In April, the professor who was my academic advisor asked me to do a workshop in his seminar. I had a basic sense of trust in him as an academician, cultural studies researcher, and liberalist. Now I think that was totally a mistake. As you know, I do the live coding, but the matter is not it, but considering a lot about performance or behavior by interfaces through a brilliant term 'live coding'. What alarmed me was that he did not grasp it, but tried to recover it in a kind of poor expression of political correctness in academia. - Yep… I noticed that he hasn't checked my latest status, works, and writing. Therefore he wrote an introduction for the workshop with the words such as ‘new style of music’, ‘future’ and ‘openness’, also describing things like ‘showing codes is to figure out the system.’ Of course, he can say that with googling once and no coding experience. And he won’t google it after this workshop. That's all well and good, that's none of my business, but the problem is that he's an academician. What is the ‘process’, ‘research’, ‘community’ for him? It's nothing more than something that gives him authority.
I have several jobs now. One of them is an assistant in the University which I studied as a bachelor student from April 2014 to March 2019. Actually, I’m working at the graduate school part, a new place that was created when the part I used to go to was split up. There is the professor who was my academic advisor. I’m not so much an educational research assistant as I am an online support staff due to the COVID situation. So it’s been 3 months now… I’m trying to quit.

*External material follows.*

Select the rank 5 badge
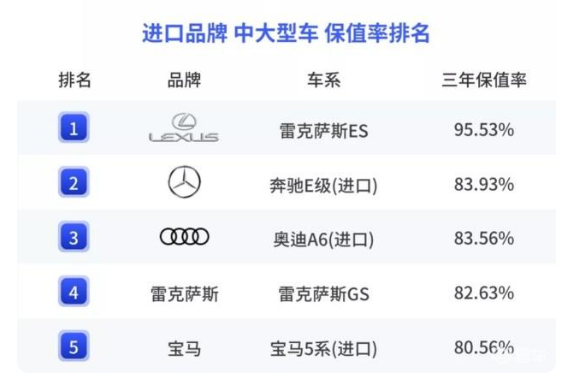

@okachiho This article a few days ago presents some pretty good evidence that the mysterious big players in NFTs are running a kind of scam:
@okachiho This article has good critique both of the environmental toll, the 'solutions' to the environmental toll and how it perverts some of the unique qualities of digital art: https://everestpipkin.medium.com/but-the-environmental-issues-with-cryptoart-1128ef72e6a3
Here is a good and critical background on what an NFT is specifically: https://davidgerard.co.uk/blockchain/2021/03/11/nfts-crypto-grifters-try-to-scam-artists-again/
The last author is a long time skeptic on anything crypto but well informed.
He argues one of the reasons there is so much hype on NFT is because those that got in early when it was easy to mine / cheap to buy basically make their money on selling it on to the next person. So that is why everyone who has a stake in it presents it as if it is the next big thing, so they can sell at good mark up. This has been the same with all crypto tokens so far.
I thought it would be nice if artists who create works in the form of video or poetry, not sculpture, could earn for living and productions. There are some video works whose value lies not in the display but in the video itself. However, I don't want the code to lose its open and collaborative nature. I wonder if that's the point. Thinking about kind of Processing, PureData or something like that are the perfect landing pad for a form of media art.
Well... I'm quite scared because I can't find negative opinions about nft art market at all and all of articles or comments are welcoming it.